__Text passage__

────────────────

We also shouldn’t go overboard with our praise, but when we do offer it up, we should get in the habit of praising the effort they made over the outcome of their work. In practice, that looks like saying something like, “I’m proud of you for showing up for Zoom class every day and working hard, even during a pandemic,” rather than, “Good job acing that test!”
Kids with a strong sense of self-efficacy are more likely to have open communication with their parents and are better able to resist peer pressure, all of which lowers their risk of substance use and addiction.
Surround teens with a support system
It’s true that once kids reach a certain age, you can’t exactly make their friends for them the same way you once did when you were scheduling playdates with the kids at preschool whose parents you liked the most. However, if they’re feeling isolated because of a move, a school change, or simply because they have a hard time making friends, there are some things you can do to help: Read more on that here.
And although peers play an important role in a teenager’s life, having a strong support system at home is still vital. Keep your engagement level with them high. Talk about their friendships, how they’re using social media, and how they’re feeling about school — in other words, stay involved even though they rely on you less than they used to.

────────────────

__Records from a dataset__
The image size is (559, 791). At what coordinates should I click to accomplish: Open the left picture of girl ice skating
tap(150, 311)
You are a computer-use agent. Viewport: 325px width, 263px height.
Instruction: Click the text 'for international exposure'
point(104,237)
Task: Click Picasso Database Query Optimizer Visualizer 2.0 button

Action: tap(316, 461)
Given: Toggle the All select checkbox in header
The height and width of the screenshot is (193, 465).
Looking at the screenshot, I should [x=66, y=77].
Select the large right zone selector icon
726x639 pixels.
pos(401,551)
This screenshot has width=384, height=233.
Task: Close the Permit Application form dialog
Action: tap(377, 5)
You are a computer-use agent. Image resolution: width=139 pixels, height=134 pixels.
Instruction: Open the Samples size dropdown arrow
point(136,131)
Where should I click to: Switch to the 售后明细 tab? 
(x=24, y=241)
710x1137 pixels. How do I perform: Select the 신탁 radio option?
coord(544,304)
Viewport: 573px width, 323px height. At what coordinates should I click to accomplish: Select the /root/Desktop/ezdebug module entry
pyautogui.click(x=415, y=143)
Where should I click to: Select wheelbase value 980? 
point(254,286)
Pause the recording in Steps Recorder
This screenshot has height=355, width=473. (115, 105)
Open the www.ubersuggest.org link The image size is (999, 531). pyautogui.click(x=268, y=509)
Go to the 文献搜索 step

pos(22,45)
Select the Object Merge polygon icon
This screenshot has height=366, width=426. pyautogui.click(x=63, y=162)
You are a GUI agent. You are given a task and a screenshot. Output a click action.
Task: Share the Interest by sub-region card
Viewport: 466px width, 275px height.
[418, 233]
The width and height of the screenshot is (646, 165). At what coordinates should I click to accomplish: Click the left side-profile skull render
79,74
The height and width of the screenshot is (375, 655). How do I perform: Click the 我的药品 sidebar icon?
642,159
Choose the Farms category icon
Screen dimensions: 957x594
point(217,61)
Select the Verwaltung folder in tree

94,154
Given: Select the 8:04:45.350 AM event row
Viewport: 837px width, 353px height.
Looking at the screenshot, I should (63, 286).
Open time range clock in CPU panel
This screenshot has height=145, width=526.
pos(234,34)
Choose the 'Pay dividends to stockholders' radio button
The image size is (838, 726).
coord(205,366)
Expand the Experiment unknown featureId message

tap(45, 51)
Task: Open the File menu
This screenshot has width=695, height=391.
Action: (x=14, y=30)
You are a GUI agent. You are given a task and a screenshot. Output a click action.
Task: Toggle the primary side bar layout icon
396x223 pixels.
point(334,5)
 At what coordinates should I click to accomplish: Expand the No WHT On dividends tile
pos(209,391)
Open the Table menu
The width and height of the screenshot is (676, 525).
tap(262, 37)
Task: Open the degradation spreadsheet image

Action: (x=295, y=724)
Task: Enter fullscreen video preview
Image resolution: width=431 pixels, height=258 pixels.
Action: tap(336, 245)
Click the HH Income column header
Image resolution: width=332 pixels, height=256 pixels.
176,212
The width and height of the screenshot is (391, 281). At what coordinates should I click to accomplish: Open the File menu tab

────────────────

__Work order A__
In the passage on supporting teens, what two things are kids with a strong sense of self-efficacy more likely to have or do?
__Work order B__
Reproduce the passage on supporting teens word for word, starting with "Kids with a" and going on through "on that here.".
__Work order C__
Pick up the passage on supporting teens after its final sentence and continue writing it.

__Response A__
They are more likely to have open communication with their parents and are better able to resist peer pressure.

__Response B__
Kids with a strong sense of self-efficacy are more likely to have open communication with their parents and are better able to resist peer pressure, all of which lowers their risk of substance use and addiction.
Surround teens with a support system
It’s true that once kids reach a certain age, you can’t exactly make their friends for them the same way you once did when you were scheduling playdates with the kids at preschool whose parents you liked the most. However, if they’re feeling isolated because of a move, a school change, or simply because they have a hard time making friends, there are some things you can do to help: Read more on that here.

__Response C__
Be sure to model healthy behaviours yourself
Kids are notorious for doing as we do, not doing as we say. The best way to ensure you raise a disrespectful arsehole is to be a disrespectful arsehole yourself. The best way to ensure you raise a child who goes out of their way to help others is to be the person who does just that. And this is no different.
Modelling a healthy lifestyle, both in terms of your own substance use and in terms of the focus you put on self care, physical health, and mental health, will be sending all kinds of signals that they’ll be picking up on over the course of their childhood.
Be aware of the warning signs of substance use and abuse
And finally, it’s important to pay close attention if you do suspect they may be using illegal or addictive substances. Depending on the substance they’re using, the actual warning signs can vary fairly widely, but there are some universal things to watch for, according to Patrick Cronin, an addiction specialist with Ark Behavioural Health.
“I usually tell families that isolation is a big warning sign,” Cronin says. “If your child or teenager or young adult typically was very engaged before, whether it’s sports activities or something else, and you’re starting to see them kind of fall off that and not be interested in things they were interested in before,” that’s something to take note of and be concerned about.
Other signs might include an increase in their fatigue, weight loss, and substantial mood shifts. Regarding those mood shifts: If, for example, you’re concerned about them and ask them about these changes in a loving and supportive tone and they respond in an explosive way, that’s a red flag.
“If they’re super defensive and very irritable about what they’re being asked, usually that’s because they feel so guilty that they’re lashing out about it,” Cronin says. “I’ve seen that a lot, and that can be a very strong warning sign that something might be going on.”
Once you know (or suspect) there is a problem, Cronin stresses the importance of seeking professional help sooner rather than later.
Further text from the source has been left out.